+++ SUPPLIED DATA +++

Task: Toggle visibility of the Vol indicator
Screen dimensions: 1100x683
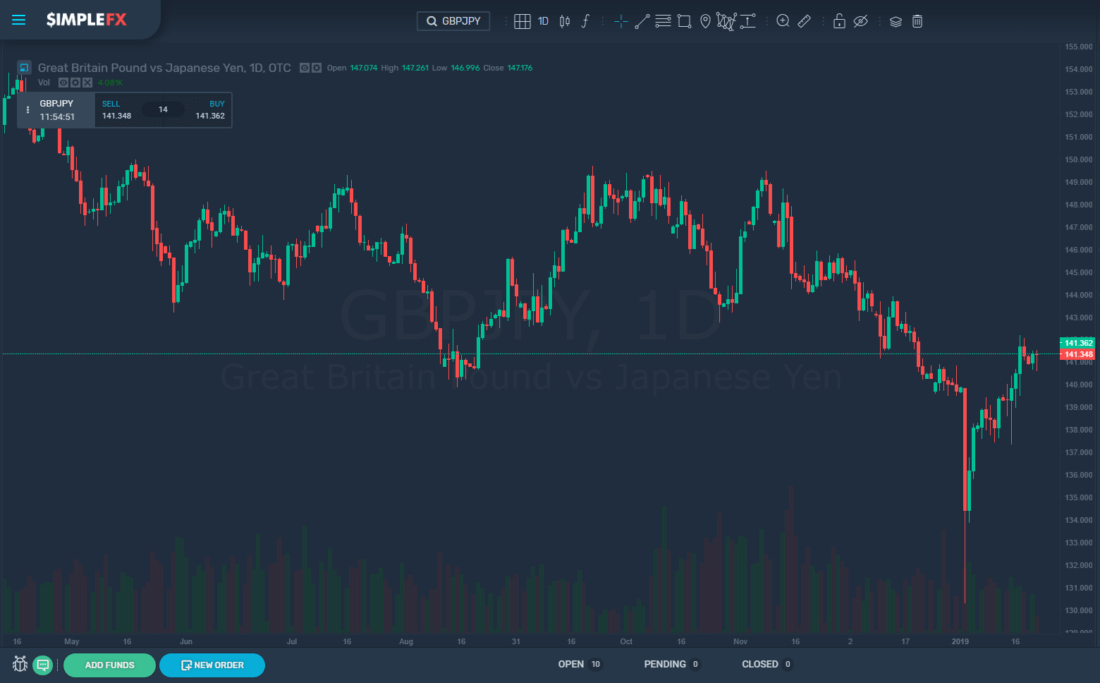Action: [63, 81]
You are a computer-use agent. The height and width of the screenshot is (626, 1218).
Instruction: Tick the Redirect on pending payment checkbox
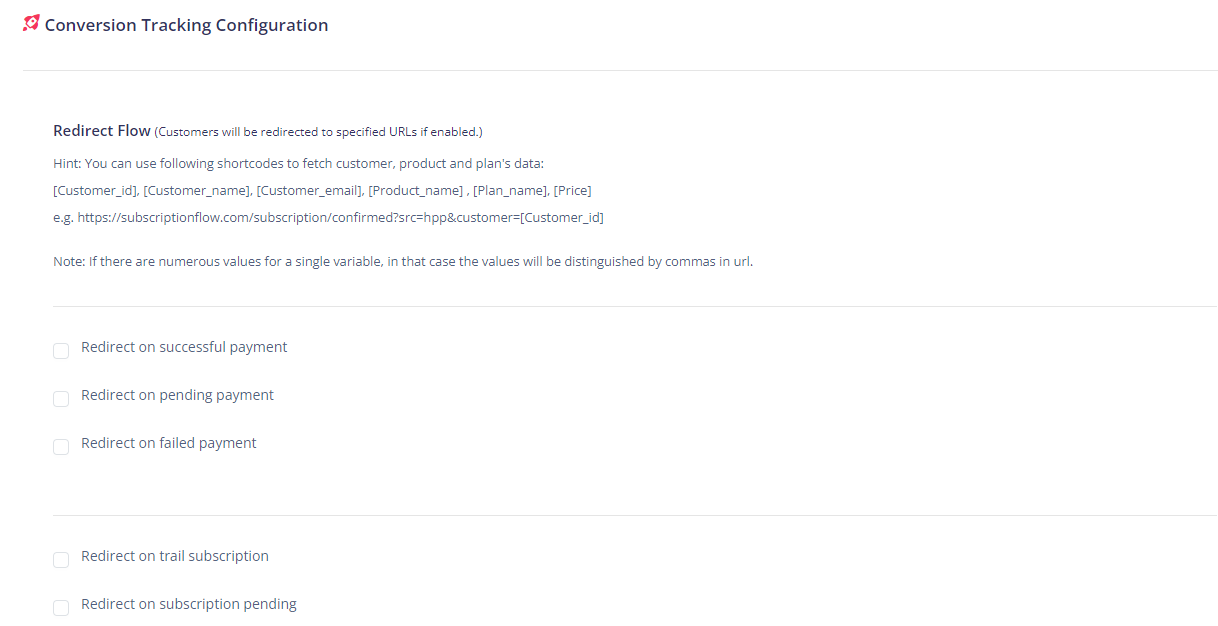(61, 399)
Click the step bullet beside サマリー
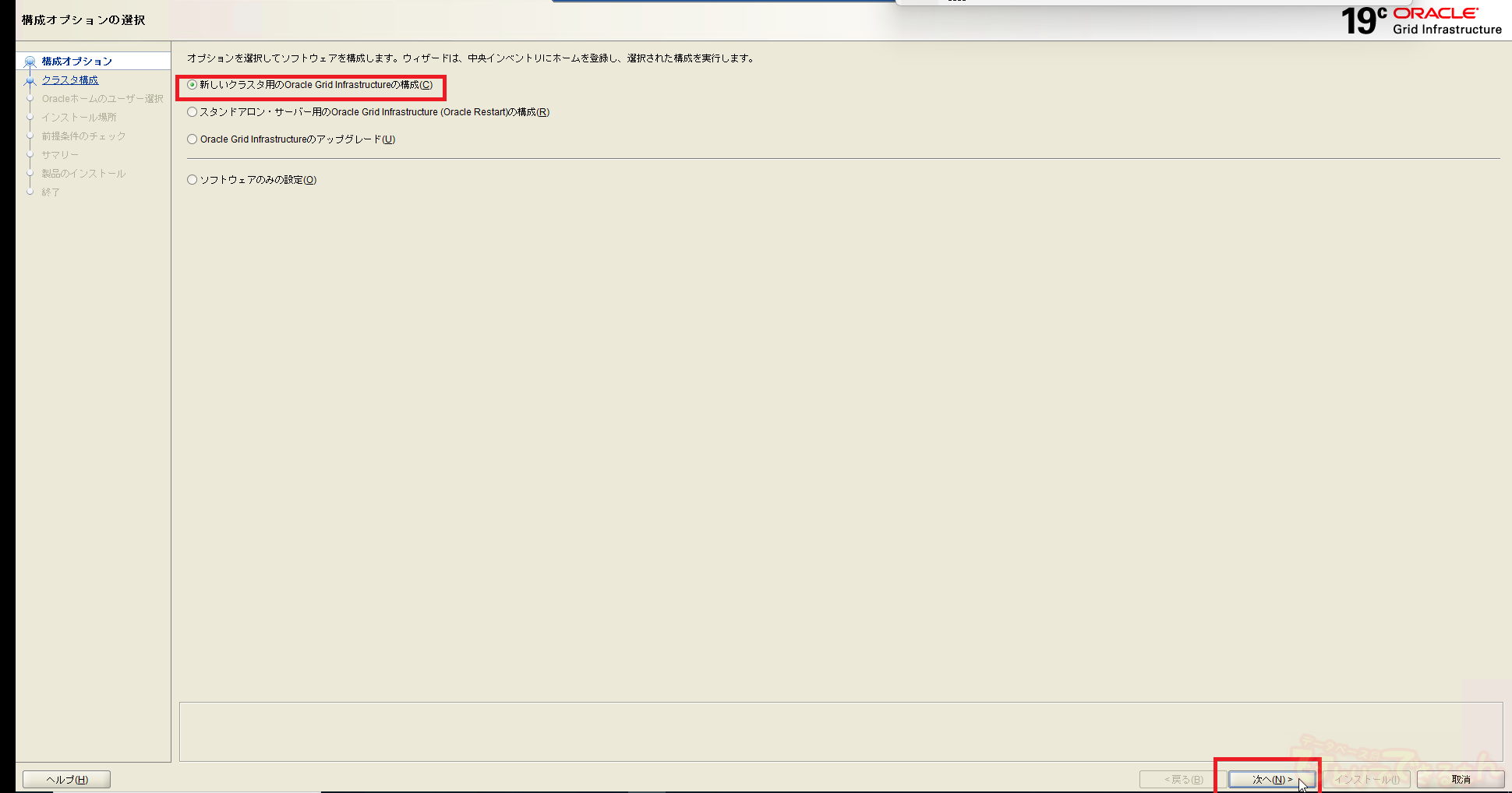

+++

● ACTIVITY:
Apart from the pictures, the entries above are to be repeated in full and exactly.

● SOLUTION FOR THIS TASK:
Task: Toggle visibility of the Vol indicator
Screen dimensions: 1100x683
Action: [63, 81]
You are a computer-use agent. The height and width of the screenshot is (626, 1218).
Instruction: Tick the Redirect on pending payment checkbox
(61, 399)
Click the step bullet beside サマリー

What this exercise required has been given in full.